_Dataset records_
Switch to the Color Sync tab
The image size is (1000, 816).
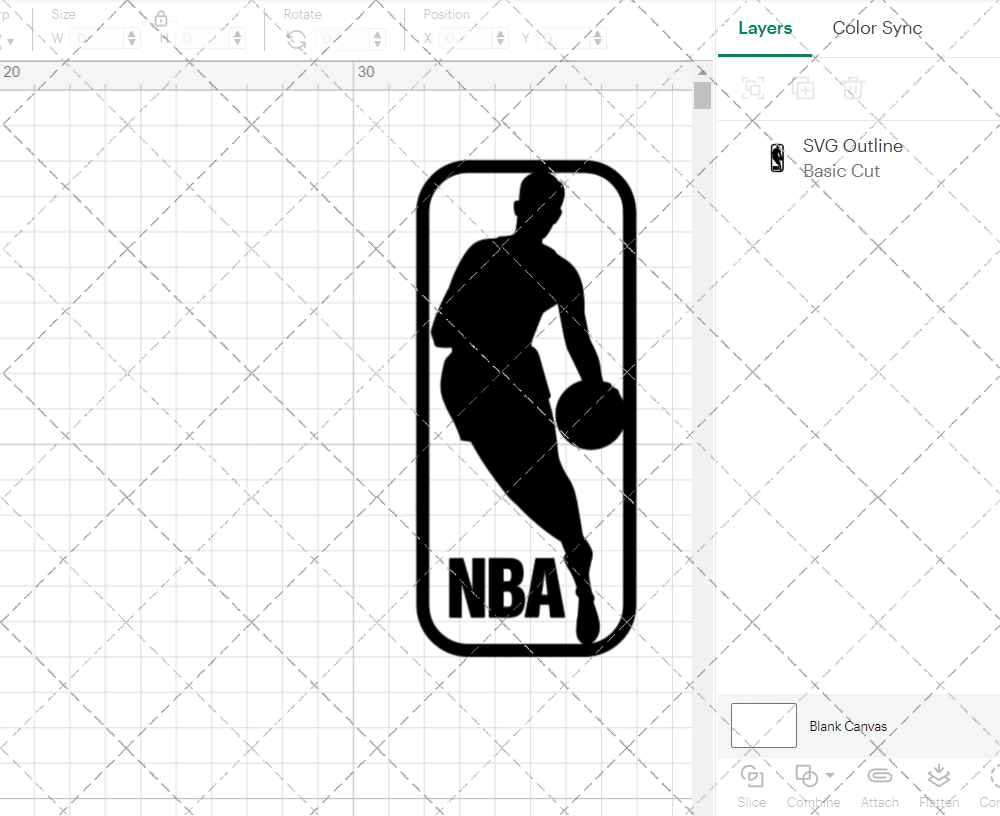[x=877, y=28]

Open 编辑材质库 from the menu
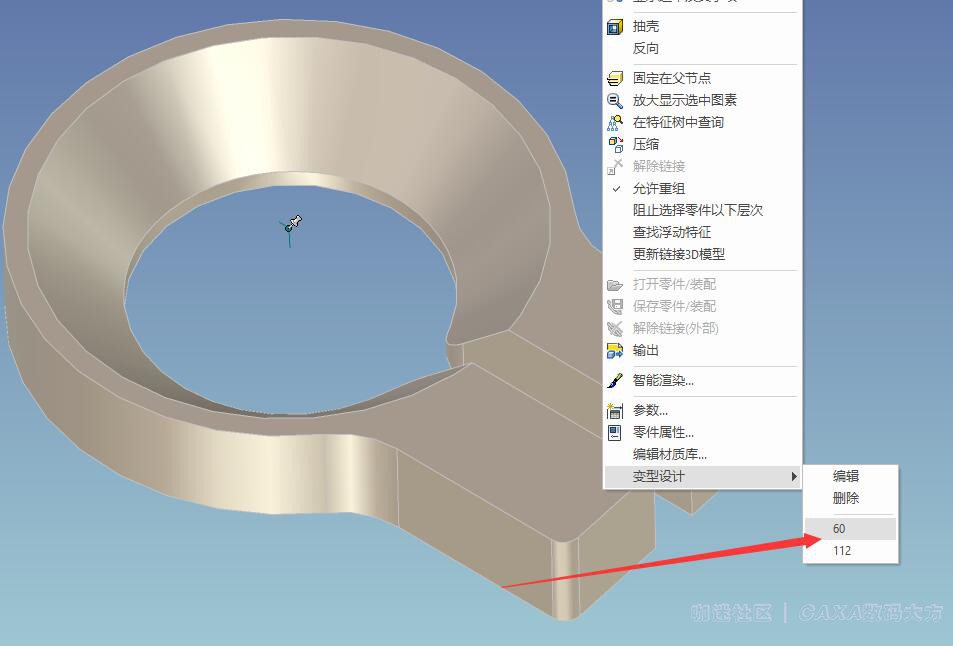pos(669,454)
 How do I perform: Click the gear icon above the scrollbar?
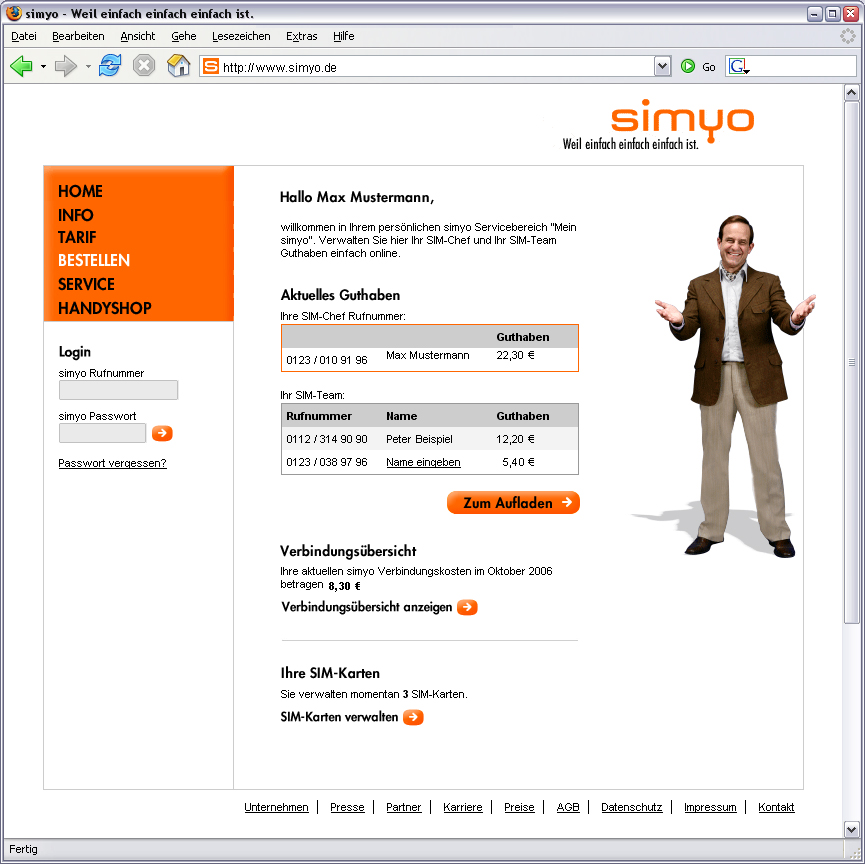(848, 35)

_PROBLEM_
Only the lines from the one with "How do I perform: Click" through the end of the data, both ends included, should be written out exactly, and no pictures should appear.

_YOUR SOLUTION_
 How do I perform: Click the gear icon above the scrollbar?
(848, 35)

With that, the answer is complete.